Caroline felt the same instinct within her as when one of her dogs got sick. She crossed the room instantly.
‘Darling, what is it? What’s the matter?’
‘
Mamma?
’ said Louis in alarm. He couldn’t get down from the high stool on his own (the benefits being, once up there, he couldn’t get his fingers in anything either). ‘
Mamma? Booboo?
’
With some effort, Pearl pulled herself together. In an only slightly shaky voice she said, ‘Oh no, darling.
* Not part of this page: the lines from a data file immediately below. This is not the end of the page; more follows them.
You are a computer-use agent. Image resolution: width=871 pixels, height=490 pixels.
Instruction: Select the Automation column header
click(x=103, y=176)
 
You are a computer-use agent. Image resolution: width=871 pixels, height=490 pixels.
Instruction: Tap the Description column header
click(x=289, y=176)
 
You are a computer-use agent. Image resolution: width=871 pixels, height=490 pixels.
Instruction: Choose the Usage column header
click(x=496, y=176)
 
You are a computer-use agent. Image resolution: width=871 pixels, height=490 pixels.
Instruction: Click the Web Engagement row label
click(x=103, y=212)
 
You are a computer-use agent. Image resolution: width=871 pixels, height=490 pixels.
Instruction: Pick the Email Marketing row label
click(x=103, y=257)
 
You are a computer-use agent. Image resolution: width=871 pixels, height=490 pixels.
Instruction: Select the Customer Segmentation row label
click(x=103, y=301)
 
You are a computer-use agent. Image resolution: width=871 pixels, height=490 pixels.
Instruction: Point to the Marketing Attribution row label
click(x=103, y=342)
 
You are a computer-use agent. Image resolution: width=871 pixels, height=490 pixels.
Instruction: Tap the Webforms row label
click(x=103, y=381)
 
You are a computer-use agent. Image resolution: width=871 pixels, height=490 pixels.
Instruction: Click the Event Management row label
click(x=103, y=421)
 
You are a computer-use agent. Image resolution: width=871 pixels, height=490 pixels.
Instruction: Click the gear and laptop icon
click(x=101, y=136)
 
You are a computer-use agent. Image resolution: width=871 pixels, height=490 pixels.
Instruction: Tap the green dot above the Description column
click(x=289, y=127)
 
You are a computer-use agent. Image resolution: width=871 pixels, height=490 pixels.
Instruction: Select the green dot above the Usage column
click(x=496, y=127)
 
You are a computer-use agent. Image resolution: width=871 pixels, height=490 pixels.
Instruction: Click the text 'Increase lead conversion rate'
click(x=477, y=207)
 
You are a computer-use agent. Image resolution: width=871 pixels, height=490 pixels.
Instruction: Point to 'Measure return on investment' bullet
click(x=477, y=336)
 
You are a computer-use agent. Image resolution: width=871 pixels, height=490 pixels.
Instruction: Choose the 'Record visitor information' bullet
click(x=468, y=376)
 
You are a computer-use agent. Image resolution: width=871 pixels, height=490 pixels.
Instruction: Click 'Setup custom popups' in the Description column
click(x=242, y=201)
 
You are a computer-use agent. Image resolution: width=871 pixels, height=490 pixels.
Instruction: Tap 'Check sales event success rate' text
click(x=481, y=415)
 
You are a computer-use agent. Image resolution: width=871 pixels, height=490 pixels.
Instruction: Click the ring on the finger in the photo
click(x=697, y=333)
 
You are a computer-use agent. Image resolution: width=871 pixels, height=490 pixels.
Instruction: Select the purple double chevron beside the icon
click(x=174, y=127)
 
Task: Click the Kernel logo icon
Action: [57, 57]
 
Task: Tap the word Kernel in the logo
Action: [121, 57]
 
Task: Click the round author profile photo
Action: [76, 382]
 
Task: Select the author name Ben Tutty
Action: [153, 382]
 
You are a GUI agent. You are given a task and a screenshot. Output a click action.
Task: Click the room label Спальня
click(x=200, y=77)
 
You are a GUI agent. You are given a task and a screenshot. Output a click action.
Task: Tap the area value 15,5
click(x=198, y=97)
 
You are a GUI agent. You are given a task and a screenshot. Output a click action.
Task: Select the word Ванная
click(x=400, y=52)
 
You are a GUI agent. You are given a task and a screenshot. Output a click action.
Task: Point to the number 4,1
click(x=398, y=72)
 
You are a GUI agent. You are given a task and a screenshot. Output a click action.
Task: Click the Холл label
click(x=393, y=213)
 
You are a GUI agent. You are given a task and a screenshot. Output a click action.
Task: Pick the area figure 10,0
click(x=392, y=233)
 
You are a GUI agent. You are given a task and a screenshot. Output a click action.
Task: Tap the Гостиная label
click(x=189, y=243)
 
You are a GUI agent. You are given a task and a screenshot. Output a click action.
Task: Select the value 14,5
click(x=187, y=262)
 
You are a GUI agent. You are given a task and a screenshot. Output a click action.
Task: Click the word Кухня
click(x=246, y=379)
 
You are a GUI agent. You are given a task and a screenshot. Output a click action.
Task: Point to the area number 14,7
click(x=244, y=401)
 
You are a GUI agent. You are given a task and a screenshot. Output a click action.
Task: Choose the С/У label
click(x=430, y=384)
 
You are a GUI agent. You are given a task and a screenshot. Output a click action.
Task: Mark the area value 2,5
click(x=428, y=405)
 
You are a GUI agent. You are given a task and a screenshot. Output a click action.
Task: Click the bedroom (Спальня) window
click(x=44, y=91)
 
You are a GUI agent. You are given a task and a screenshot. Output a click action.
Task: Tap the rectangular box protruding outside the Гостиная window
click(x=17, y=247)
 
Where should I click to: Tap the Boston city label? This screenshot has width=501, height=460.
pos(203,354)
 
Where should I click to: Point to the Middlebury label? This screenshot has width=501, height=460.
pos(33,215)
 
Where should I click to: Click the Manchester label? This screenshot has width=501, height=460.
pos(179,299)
Mamma doesn’t have a booboo.’
Caroline touched her lightly on the shoulder, but Pearl, hands trembling, could only give the letter to Caroline as she crossed in front of the counter to pick up Louis.
‘Come here, baby,’ she said, cradling his face into her wide shoulder so he couldn’t see her eyes. ‘There we go,’ she crooned. ‘Everything’s fine.’
‘
Me not go nursery
,’ said Louis decisively. ‘
Me stay Mamma
.’
Caroline glanced at the letter. It was formally marked North East London Strategic Health Authority.
Dear Mrs McGregor,
Your son Louis Kmbota McGregor has recently undertaken a medical test at Stoke Newington Little Teds Nursery, 13 Osbaldeston road, London N16. The results of this test show that for his age and height, Louis falls into the Overweight to Obese category.
Even from very early days, a child who is overweight or obese can suffer serious damage to their health and fitness in later life. It can cause heart disease, cancer, fertility problems, sleeping disorders, depression and early mortality. Taking a few simple steps to improve your child’s diet and exercise programme can be all that is needed to ensure that your child Louis Kmbota will grow and live to his full potential. We have arranged for you an appointment with Neda Mahet, nutritionist counsellor at the Stoke Newington Practice, on 15 June …
Caroline put it down.
‘This letter is absolutely disgusting,’ she announced, her nose twitching. ‘They’re all horrible bossyboots nanny-state socialist interfering cruel bloody left-wing idiots.’
Pearl blinked at her. Caroline couldn’t have said a better thing to cheer her up. ‘But … it’s their official letter.’
‘And it’s officially a total disgrace. How dare they? Look at your adorable boy. Well, yes, he is too plump but you know that anyway. It’s none of their business. Would you like me to rip it up for you?’
Pearl looked at Caroline with something close to amazement.
‘But it’s official!’
Caroline shrugged. ‘So what? We pay taxes. The fewer nosy busybodies they employ to do this kind of thing, the better for everyone. Shall I?’
Shocked and feeling naughty, Pearl nodded. Normally, anything official she paid very close attention to. In her world, you did what those letters said or bad things happened. They cut your benefit. They reassigned where you lived, and you just had to go, even if it was somewhere awful. They came and pawed at your children and if you didn’t like it, they could even, she was sure, take your children away. They asked you how much you drank and how much you smoked and how many hours you worked and where was the baby’s father, and if you got the answer wrong, even a tiny bit, then you weren’t going to be buying shoes in the foreseeable future. Seeing Caroline rip up the letter like it was nothing – something stupid to be ignored – worked a surprising change in her. She was still cross at Caroline for not having to care about this stuff. But she felt oddly liberated too.